▶ [Given data]
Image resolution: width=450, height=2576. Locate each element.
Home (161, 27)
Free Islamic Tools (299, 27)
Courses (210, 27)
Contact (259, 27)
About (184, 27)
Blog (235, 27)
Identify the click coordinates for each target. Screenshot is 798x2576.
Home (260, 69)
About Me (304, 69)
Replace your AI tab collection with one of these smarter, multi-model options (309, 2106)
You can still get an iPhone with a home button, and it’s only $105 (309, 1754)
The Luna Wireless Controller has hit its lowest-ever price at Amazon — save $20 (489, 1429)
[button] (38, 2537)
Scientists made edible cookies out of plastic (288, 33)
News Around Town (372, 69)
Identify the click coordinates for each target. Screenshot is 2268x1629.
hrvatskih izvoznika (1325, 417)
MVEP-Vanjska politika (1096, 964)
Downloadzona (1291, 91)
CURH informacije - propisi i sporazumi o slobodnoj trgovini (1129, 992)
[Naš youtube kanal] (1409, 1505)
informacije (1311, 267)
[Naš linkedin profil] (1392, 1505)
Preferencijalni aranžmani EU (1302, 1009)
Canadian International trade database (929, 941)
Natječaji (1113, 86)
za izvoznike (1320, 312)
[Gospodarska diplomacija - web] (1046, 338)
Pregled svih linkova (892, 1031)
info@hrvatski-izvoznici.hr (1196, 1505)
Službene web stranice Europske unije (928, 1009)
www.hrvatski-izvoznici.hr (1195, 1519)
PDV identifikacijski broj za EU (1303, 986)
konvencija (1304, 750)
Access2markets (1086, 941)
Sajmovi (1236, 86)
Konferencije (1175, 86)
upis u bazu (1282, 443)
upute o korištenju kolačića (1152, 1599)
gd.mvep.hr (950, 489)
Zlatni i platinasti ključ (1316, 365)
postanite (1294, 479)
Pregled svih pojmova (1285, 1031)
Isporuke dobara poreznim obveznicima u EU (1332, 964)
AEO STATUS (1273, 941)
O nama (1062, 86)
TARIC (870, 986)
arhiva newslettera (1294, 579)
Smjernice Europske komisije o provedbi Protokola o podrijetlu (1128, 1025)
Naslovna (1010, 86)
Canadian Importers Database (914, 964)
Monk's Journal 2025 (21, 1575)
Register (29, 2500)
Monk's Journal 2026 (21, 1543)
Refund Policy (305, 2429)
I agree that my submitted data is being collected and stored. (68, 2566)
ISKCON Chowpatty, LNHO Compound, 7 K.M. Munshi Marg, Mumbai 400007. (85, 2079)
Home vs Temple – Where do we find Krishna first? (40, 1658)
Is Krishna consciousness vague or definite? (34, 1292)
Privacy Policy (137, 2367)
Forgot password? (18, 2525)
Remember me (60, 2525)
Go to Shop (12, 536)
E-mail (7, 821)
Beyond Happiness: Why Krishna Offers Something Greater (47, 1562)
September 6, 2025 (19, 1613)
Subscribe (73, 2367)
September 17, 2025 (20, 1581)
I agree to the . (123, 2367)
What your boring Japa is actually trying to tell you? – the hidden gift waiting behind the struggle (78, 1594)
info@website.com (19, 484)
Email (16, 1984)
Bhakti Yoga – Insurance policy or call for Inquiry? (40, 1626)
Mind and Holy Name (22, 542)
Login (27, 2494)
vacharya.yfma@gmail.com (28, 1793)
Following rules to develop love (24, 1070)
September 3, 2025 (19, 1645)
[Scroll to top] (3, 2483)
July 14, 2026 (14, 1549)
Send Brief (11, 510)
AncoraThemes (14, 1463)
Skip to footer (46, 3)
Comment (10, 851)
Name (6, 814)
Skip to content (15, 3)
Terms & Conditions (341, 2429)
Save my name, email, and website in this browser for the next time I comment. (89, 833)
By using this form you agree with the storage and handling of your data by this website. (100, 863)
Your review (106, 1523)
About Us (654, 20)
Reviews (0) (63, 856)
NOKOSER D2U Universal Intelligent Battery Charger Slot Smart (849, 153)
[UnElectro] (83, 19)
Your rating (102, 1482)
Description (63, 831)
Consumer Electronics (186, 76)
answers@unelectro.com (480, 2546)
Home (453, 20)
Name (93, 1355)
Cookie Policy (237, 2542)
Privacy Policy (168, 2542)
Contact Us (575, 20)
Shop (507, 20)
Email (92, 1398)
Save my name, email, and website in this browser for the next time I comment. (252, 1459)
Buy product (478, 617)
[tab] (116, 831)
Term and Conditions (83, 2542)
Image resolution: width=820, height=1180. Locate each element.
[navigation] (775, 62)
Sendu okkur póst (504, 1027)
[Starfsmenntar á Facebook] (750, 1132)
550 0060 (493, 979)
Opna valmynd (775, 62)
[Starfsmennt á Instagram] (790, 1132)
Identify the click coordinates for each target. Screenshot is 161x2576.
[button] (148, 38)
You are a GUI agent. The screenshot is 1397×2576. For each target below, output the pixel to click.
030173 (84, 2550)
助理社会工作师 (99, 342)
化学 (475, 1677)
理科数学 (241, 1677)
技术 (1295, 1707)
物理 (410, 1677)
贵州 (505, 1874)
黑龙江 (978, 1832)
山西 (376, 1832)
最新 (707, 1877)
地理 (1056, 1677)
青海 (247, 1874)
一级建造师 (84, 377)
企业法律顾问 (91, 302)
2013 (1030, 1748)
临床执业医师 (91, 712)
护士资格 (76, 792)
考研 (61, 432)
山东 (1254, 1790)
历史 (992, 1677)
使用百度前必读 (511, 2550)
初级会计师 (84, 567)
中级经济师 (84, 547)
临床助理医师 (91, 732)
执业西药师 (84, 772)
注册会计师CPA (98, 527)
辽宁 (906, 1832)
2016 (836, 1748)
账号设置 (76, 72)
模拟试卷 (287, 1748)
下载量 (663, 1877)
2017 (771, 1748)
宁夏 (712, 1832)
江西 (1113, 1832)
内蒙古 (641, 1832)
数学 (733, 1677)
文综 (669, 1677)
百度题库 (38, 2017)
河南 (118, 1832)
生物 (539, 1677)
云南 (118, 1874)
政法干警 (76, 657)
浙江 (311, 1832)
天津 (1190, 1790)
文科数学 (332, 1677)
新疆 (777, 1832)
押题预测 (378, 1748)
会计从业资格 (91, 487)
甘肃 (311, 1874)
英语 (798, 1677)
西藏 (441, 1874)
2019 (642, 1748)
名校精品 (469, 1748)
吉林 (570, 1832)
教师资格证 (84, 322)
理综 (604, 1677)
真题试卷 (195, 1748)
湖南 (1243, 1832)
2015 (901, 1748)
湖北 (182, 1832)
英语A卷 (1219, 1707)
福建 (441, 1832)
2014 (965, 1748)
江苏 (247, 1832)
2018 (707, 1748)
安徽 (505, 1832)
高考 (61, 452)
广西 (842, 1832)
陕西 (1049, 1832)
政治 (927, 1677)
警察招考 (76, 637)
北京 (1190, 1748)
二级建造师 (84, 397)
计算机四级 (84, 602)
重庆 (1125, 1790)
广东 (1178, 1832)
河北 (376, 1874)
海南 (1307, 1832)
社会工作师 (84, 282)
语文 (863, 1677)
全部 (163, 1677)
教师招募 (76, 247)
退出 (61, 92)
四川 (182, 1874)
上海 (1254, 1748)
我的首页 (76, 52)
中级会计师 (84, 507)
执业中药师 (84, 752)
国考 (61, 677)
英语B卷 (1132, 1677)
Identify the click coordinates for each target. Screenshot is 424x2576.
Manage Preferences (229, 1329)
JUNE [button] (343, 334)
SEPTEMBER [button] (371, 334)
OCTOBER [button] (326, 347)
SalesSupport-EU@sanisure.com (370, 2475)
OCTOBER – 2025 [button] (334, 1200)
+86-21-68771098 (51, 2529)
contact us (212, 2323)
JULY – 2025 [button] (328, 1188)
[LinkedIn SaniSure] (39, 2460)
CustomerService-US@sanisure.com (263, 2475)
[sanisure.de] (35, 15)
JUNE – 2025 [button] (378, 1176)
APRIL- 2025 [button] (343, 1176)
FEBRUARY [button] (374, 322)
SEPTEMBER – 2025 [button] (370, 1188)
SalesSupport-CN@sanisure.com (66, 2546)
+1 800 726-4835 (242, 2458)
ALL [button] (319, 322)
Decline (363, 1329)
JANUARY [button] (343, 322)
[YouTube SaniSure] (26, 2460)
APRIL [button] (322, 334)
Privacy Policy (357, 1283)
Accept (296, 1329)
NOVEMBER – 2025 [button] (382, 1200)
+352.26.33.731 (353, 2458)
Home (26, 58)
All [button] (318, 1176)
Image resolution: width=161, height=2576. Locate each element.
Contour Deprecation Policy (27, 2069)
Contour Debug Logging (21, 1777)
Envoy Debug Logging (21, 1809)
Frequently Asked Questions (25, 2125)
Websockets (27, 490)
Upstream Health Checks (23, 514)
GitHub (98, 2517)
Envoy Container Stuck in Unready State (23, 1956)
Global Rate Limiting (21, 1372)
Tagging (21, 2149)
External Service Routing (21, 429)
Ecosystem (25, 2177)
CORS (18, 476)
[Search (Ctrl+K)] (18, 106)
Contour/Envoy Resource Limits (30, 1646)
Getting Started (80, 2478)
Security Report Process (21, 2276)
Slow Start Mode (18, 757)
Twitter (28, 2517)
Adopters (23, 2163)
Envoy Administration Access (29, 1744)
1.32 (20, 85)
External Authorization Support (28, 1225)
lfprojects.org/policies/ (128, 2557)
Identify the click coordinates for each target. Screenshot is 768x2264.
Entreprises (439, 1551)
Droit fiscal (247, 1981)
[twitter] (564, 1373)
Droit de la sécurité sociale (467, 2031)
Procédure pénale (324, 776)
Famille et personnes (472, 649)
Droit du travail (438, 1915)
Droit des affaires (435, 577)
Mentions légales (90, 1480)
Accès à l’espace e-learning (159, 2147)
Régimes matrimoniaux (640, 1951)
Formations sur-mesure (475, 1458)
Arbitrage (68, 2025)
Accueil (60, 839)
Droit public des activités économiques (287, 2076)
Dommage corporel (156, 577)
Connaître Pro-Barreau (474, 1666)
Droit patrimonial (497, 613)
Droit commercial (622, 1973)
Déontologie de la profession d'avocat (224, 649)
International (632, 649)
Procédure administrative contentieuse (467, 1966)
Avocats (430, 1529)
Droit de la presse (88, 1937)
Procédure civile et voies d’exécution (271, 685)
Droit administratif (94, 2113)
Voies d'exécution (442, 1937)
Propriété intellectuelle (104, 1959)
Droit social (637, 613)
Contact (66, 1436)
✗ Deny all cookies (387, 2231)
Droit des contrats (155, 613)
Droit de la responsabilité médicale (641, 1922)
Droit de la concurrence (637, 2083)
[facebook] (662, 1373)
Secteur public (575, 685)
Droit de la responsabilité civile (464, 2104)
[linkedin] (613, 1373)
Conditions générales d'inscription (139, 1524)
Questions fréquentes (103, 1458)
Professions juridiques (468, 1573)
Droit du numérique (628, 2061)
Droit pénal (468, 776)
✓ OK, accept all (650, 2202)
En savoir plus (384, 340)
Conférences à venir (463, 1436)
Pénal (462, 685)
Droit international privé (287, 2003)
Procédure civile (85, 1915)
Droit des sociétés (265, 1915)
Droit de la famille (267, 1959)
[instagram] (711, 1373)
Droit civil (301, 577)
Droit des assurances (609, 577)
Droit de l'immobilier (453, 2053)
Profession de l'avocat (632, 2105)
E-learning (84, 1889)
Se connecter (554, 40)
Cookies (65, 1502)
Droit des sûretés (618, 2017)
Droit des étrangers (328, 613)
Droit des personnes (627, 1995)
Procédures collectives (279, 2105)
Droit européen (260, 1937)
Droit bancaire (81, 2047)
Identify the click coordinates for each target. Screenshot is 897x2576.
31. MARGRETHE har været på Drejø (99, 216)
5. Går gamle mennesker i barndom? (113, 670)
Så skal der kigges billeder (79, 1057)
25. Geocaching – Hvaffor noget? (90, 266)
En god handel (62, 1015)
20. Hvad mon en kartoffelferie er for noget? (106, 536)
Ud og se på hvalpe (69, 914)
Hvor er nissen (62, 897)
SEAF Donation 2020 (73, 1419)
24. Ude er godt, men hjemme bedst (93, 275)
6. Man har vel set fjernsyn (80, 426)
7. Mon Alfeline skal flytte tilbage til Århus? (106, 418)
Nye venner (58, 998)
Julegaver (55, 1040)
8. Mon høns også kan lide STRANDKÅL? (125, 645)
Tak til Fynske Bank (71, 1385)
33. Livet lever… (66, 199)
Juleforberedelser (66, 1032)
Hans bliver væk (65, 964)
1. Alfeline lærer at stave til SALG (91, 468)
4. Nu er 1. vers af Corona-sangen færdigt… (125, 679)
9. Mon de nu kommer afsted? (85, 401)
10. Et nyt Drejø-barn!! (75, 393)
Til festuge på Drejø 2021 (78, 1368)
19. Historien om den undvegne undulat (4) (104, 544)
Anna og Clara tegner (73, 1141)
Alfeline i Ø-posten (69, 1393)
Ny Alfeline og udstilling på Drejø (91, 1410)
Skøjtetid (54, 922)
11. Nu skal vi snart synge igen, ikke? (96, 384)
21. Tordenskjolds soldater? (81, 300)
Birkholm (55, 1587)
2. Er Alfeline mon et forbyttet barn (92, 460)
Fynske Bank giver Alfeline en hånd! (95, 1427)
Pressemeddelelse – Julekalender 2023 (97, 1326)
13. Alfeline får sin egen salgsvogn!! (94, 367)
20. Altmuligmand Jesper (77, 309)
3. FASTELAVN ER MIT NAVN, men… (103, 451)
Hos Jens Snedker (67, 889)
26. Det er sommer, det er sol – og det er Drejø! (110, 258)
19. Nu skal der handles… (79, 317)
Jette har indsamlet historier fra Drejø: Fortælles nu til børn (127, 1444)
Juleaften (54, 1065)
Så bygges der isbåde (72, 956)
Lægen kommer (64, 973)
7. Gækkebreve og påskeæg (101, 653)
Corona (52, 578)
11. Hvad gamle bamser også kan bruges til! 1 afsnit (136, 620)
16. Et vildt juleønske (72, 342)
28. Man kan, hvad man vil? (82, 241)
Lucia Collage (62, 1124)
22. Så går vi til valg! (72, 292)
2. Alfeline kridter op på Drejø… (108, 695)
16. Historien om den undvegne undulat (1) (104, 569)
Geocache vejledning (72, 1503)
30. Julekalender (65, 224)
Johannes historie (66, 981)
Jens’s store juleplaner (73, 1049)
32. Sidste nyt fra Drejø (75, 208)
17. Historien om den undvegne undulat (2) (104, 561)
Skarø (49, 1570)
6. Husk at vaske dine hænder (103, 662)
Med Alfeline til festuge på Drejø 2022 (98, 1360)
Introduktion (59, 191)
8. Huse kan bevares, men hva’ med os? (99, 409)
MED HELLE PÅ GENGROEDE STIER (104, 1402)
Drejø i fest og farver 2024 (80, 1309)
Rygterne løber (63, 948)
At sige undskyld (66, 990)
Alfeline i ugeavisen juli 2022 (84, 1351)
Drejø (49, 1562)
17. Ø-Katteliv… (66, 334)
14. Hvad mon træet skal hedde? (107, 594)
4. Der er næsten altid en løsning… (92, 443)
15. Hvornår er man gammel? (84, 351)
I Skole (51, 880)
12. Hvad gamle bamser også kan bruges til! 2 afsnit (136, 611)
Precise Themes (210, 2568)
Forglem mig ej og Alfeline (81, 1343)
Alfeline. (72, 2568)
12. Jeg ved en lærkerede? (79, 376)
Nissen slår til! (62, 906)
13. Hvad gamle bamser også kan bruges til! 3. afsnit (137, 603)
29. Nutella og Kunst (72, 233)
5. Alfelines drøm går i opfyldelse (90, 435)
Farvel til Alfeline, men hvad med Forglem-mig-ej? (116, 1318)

▶ [What to work on]
From the records above, retype only the lines starting at the line that contains "江西 (1113, 1832)" and ending at the line that contains "2019 (642, 1748)", both included.

▶ [Finished exercise]
江西 (1113, 1832)
内蒙古 (641, 1832)
数学 (733, 1677)
文综 (669, 1677)
百度题库 (38, 2017)
河南 (118, 1832)
生物 (539, 1677)
云南 (118, 1874)
政法干警 (76, 657)
浙江 (311, 1832)
天津 (1190, 1790)
文科数学 (332, 1677)
新疆 (777, 1832)
押题预测 (378, 1748)
会计从业资格 (91, 487)
甘肃 (311, 1874)
英语 (798, 1677)
西藏 (441, 1874)
2019 (642, 1748)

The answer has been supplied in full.